House Price Prediction

This section walks you through training your first model using Amazon SageMaker. You use notebooks and training algorithms provided by Amazon SageMaker.

This notebook describes using machine learning (ML) for predicting price of house. We use the Boston Housing dataset, present in Scikit-Learn: https://scikit-learn.org/stable/datasets/index.html#boston-dataset.

The method that we'll use is a linear regressor. Amazon SageMaker's Linear Learner algorithm extends upon typical linear models by training many models in parallel, in a computationally efficient manner. Each model has a different set of hyperparameters, and then the algorithm finds the set that optimizes a specific criteria. This can provide substantially more accurate models than typical linear algorithms at the same, or lower, cost.

  1. Access the SageMaker Studio you started earlier.

  2. On the left sidebar, navigate into MLAI/built-in-algorithms , double click on linearLearner_boston_house.ipynb to open it.

  3. You are now ready to begin the notebook.

  4. You also need to specify the S3 bucket and prefix that you want to use for training and model data. This should be within the same region as the Notebook Instance, training, and hosting.
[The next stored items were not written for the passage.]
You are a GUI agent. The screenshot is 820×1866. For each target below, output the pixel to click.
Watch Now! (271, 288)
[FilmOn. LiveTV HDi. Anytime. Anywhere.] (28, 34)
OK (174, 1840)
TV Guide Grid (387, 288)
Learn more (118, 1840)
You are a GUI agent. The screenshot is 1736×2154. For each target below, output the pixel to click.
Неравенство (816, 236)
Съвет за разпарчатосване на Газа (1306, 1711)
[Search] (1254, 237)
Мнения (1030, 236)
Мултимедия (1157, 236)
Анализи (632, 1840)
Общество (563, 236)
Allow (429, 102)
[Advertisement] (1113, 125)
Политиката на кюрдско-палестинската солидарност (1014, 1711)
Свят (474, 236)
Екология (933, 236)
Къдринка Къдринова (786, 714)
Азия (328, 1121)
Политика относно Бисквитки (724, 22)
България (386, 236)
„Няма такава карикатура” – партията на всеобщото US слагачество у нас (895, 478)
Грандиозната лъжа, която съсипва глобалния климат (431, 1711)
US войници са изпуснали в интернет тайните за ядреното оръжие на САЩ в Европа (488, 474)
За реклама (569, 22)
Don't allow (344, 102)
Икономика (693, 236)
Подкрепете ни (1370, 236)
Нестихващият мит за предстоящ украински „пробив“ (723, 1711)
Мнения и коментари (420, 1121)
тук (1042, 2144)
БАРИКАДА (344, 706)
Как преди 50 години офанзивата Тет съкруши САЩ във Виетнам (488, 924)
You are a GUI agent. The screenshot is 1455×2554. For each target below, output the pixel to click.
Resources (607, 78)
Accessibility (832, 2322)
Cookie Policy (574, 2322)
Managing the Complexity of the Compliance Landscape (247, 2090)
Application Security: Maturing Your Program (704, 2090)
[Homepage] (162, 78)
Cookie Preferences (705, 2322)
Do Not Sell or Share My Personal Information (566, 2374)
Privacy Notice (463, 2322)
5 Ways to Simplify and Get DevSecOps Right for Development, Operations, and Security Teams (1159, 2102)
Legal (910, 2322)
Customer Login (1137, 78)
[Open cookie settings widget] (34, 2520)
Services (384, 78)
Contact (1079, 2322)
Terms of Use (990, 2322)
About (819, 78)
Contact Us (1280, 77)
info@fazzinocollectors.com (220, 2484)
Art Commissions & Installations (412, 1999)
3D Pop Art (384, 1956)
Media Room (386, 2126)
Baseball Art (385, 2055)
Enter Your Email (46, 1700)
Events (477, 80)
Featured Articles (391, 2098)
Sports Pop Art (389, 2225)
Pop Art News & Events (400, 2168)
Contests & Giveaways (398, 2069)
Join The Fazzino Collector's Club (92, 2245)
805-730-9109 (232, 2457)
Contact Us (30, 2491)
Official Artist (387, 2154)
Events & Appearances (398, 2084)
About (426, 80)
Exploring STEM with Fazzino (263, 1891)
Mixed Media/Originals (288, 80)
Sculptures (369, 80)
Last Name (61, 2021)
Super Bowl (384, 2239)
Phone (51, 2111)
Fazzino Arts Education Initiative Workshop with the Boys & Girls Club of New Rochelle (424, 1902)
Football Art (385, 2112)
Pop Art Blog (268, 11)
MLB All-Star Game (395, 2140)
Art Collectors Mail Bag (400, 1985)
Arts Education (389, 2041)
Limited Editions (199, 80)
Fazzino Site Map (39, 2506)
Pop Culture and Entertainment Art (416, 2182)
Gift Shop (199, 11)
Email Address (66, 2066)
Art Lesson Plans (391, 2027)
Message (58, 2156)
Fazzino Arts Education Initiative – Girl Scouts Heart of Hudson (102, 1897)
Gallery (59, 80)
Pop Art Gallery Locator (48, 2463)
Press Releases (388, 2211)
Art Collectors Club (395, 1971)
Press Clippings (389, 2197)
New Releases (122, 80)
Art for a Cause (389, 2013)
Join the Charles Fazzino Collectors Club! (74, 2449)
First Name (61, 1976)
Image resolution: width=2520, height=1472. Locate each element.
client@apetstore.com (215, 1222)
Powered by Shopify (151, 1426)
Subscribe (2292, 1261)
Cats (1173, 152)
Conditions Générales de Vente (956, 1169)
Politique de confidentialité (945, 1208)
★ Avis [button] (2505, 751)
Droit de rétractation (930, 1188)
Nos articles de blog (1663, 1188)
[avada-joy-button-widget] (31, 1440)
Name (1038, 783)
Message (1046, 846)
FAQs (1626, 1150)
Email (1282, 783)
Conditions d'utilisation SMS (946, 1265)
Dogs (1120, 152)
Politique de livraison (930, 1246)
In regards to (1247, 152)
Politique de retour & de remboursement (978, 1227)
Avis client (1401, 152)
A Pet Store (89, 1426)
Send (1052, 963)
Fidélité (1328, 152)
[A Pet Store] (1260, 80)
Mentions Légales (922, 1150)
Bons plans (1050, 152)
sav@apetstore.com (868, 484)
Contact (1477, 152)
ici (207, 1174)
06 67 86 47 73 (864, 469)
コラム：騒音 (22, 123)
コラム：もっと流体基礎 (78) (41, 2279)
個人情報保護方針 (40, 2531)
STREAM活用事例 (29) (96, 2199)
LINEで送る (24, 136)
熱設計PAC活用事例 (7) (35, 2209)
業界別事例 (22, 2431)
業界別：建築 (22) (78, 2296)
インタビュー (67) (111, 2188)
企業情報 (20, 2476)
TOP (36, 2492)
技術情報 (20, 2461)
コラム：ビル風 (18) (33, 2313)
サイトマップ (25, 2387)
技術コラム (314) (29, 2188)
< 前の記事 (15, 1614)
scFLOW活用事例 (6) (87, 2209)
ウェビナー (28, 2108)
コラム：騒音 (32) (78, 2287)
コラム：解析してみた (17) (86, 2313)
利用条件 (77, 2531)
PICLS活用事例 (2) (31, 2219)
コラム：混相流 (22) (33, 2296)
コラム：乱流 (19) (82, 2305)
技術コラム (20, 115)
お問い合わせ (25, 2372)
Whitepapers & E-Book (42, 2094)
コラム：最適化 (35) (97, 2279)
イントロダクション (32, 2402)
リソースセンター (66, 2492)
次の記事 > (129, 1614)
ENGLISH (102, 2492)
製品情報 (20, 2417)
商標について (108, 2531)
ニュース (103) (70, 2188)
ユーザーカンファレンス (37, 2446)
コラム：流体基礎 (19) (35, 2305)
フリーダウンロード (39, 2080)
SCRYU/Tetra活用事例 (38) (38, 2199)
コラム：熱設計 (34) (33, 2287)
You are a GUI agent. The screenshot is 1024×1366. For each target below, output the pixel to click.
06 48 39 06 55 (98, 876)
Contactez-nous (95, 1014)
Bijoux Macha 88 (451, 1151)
    • Create a bucket for this notebook (ie: “house-price-CURRENTDATE”)

      • You can do that in the terminal of the Jupyter Notebook with this:
      aws s3api create-bucket --bucket house-price-`date +%s`
      
      • Copy the bucket name for future references.
  5. In the notebook, set the bucket name. Change the bucket name to some of your own in the notebook and from then it can run without modifications.

    To train the model in this notebook, you will use the Amazon SageMaker Python SDK which abstracts several implementation details, and is easy to use.

    container = get_image_uri(boto3.Session().region_name, 'linear-learner')
    ll = sagemaker.estimator.Estimator(container,
                                    train_instance_count=1, 
                                    train_instance_type='ml.m4.xlarge',
                                    ...)
    ll.set_hyperparameters(feature_dim=13,
                            predictor_type='regressor',
                            mini_batch_size=100)
    ll.fit({'train': s3_input_train, 'validation': s3_input_validation})
    
  6. Run each cell of the notebook.